Gelegentlich findet man in Kundenretouren von Alt-Medikamenten wirkliche Schätze. Neulich erreichte mich Marzine®. Na, klingelt es bei euch?
Marzine war ein Mittel gegen Übelkeit, das ich auch noch kenne. Es ging 2008 – damals habe ich angefangen zu bloggen – in der Schweiz außer Handel. Es enthält Cyclizin, ist ein altes Antihistaminikum (erste Klasse) und wirkt antiallergisch, antiemetisch (gegen Übelkeit) und beruhigend. Cyclizin gehörte zu den ersten Antihistaminika und wurde von der NASA beim Mondflug als Mittel gegen Übelkeit verwendet. Dabei macht es anscheinend weniger müde als andere Antihistaminika, weshalb es von der WHO 2011 auf die Liste der unentbehrlichen Medikamente für Kinder aufgenommen wurde. Dabei wurde die Wirkung gegen Übelkeit wie Seekrankheit und Erbrechen (man kann sich vorstellen, dass das speziell in einem Raumschiff eher ungeschickt ist), als „erwünschte Nebenwirkung“ eher zufällig entdeckt. Wen es interessiert: Hier gibt es ein Paper über die Entwicklung von Antiemetika.
Aber zurück zum Thema Mond! Auf alten Werbungen für das Mittel sieht man prominent erwähnt: „As chosen by Nasa for all the Apollo Space Missions“ und wie oben im Bild: „Marzine has gone to the Moon, Travel sickness hasn’t“.
Cool. Damit ist Marzine sozusagen das Mittel gegen Weltraumkrankheit (Space sickness). Das Apollo-Programm lief von 1961 bis 1975 und war das Raumfahrt-Projekt der USA, das (zum ersten und bisher einzigen Mal) Menschen auf den Mond brachte. Der erste Mensch auf dem Mond war 1969 Neil Armstrong (mit Buzz Aldrin und Michael Collins) mit der Apollo-11-Mission. Und der letzte Mensch, der einen Fuß auf den Mond setzte, war 1972 Harrison Schmitt im Rahmen der Apollo-17-Mission.
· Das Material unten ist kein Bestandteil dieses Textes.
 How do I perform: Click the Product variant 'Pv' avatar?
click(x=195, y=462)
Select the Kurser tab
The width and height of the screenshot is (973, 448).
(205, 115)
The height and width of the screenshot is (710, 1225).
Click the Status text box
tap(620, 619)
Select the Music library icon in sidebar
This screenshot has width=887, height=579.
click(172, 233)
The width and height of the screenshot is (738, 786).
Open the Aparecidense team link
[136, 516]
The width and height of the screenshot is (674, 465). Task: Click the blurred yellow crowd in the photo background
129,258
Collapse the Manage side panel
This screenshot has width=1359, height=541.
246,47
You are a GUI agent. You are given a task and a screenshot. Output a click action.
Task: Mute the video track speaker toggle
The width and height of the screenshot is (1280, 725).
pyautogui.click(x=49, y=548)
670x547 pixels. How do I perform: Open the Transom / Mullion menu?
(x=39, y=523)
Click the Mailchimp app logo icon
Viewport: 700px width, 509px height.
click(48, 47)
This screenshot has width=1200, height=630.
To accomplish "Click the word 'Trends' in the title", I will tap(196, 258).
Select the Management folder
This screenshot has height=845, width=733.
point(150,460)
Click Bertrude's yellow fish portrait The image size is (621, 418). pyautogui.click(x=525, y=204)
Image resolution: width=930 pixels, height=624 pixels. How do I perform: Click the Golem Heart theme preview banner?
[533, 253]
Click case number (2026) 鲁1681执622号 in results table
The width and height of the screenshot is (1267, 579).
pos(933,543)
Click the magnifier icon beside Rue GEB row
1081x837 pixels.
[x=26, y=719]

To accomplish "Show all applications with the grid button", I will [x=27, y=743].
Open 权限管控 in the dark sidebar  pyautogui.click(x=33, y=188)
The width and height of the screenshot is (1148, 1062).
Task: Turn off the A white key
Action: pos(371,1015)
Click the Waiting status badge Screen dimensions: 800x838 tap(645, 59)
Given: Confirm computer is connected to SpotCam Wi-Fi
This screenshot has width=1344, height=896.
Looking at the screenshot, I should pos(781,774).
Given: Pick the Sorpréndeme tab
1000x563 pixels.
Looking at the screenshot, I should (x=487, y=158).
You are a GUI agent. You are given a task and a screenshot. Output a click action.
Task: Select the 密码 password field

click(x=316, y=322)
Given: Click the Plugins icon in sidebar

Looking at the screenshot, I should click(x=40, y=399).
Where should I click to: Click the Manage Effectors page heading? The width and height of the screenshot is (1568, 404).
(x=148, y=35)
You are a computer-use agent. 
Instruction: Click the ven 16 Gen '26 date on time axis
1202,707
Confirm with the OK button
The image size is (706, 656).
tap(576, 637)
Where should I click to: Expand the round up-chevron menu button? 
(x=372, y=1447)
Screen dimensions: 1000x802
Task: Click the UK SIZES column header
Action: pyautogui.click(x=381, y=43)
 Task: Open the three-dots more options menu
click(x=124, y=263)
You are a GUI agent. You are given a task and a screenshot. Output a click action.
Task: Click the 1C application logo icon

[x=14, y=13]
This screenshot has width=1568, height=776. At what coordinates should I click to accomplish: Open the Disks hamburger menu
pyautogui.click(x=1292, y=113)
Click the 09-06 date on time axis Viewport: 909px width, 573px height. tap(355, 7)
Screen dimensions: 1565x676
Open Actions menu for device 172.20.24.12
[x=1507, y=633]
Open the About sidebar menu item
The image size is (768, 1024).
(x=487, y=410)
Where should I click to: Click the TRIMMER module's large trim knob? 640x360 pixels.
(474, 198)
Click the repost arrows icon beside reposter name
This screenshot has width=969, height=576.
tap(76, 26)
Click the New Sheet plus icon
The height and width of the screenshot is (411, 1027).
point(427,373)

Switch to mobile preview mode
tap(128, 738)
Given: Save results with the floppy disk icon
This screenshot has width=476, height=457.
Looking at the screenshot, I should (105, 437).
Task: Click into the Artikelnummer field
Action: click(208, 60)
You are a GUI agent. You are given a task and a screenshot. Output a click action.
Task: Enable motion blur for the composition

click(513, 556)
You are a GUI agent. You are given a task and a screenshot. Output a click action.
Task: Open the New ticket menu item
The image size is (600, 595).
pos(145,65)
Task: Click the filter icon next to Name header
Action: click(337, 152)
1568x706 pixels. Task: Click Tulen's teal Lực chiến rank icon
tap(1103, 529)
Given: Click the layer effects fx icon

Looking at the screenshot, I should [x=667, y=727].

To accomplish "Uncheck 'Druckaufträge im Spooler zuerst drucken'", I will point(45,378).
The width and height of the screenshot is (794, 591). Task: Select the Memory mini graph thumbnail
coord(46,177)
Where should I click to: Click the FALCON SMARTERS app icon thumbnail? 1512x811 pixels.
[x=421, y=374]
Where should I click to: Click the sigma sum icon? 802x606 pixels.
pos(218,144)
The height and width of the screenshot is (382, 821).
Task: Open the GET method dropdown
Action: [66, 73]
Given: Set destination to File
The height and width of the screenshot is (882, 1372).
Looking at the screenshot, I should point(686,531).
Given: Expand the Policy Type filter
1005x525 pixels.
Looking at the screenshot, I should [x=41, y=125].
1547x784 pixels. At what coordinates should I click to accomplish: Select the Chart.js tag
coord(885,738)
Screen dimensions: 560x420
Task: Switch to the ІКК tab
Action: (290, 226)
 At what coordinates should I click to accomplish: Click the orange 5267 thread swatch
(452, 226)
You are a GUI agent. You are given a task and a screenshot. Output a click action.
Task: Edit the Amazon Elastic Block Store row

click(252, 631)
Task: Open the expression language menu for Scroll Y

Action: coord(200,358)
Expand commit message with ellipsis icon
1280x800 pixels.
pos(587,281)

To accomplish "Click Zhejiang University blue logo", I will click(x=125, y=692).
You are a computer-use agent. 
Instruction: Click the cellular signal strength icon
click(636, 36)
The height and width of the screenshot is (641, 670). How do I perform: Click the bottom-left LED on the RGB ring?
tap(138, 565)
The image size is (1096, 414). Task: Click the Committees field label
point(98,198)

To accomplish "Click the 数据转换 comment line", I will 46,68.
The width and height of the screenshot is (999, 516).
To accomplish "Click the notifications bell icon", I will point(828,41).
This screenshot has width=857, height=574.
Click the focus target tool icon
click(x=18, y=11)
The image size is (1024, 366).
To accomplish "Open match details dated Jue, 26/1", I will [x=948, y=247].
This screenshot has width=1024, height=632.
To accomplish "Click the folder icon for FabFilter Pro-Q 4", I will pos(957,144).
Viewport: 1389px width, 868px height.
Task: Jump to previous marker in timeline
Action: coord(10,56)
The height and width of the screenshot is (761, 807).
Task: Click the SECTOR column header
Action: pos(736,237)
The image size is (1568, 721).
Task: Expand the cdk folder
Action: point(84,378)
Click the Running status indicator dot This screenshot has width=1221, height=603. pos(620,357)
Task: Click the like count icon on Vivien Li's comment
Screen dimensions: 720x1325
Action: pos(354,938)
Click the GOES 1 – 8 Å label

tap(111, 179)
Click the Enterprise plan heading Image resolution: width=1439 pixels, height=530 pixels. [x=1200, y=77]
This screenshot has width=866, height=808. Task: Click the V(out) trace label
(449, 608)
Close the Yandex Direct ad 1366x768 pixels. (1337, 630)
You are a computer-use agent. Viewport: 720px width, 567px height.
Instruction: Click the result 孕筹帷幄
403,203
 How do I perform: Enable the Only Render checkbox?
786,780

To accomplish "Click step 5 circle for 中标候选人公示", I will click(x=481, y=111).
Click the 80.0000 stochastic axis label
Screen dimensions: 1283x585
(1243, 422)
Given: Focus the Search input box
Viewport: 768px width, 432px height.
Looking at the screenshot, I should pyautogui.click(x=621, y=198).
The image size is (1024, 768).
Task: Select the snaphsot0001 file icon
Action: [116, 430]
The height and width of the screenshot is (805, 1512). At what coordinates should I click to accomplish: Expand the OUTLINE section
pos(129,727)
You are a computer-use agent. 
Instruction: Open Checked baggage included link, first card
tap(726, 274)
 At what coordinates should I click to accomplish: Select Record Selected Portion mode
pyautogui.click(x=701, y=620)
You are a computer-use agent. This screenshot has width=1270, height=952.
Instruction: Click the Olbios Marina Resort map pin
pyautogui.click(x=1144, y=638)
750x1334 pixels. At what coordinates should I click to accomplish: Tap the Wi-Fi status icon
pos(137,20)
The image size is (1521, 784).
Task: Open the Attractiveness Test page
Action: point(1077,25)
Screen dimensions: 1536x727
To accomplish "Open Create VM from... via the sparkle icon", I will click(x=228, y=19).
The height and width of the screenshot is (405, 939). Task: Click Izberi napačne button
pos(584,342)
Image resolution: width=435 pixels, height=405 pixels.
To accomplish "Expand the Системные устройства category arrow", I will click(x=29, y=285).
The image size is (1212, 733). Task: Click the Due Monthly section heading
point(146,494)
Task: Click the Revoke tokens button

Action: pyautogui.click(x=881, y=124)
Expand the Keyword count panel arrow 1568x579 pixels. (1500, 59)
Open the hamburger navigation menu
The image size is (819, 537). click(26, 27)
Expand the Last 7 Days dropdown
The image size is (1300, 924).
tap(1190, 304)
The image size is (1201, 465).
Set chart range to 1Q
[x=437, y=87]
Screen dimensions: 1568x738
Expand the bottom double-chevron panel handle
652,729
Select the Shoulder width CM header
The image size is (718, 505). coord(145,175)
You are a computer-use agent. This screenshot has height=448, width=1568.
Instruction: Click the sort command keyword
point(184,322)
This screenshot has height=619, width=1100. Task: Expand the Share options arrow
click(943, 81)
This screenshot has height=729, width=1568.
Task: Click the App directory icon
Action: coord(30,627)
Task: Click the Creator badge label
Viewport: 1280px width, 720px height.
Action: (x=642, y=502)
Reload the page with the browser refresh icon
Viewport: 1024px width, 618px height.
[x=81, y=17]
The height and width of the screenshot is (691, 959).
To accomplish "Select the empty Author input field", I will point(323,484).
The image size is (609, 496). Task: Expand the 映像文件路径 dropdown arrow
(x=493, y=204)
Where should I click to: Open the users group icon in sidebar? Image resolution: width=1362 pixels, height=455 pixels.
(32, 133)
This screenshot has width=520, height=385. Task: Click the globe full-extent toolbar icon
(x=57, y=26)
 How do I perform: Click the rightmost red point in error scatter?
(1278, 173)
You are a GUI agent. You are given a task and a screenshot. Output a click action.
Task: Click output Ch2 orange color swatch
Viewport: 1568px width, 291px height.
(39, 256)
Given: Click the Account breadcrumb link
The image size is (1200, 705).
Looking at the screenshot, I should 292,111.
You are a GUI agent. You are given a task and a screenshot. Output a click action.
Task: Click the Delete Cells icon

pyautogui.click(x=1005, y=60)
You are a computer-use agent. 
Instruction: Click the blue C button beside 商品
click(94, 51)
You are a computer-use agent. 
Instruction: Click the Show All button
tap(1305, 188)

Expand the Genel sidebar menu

Harrison Schmitt war übrigens allergisch auf den Mond, genauer gesagt auf den Mondstaub. Er war Geologe und dafür veantwortlich, Gesteinsproben zu sammeln, dabei blieb unvermeidlich auch Staub an den Anzügen hängen. Im Inneren der Kapsel und nach Öffnen bekam Schmitt eine verstopfte Nase und belegte Stimme. Zum Glück nicht mehr als das, aber auf der Erde hatte einer der Leute, die die Anzüge handhabten, nach Kontakt mit dem Mondstaub eine heftigere Reaktion. Entweder war es wahnsinniges Pech, dass gleich zwei Leute so reagierten oder es sind vielleicht noch sehr viel mehr Menschen allergisch auf Mondstaub (oder etwas, das darin ist). Interessant wäre auch zu wissen, was genau die Allergie auslöst: Handelt es sich hier um eine Kreuzreaktion auf etwas anderes?
Für zukünftige Missionen empfahl Harrison Schmitt, möglichst keinen Kontakt mit Mondstaub zu haben – also die Anzüge und das Material abweisend zu gestalten. Als Apothekerin empfehle ich außerdem Antiallergika. Eigentlich können sie ja auch direkt wieder das Marzine nehmen, das wirkt als Antihistamin nicht nur gegen Übelkeit, sondern auch gegen Allergien.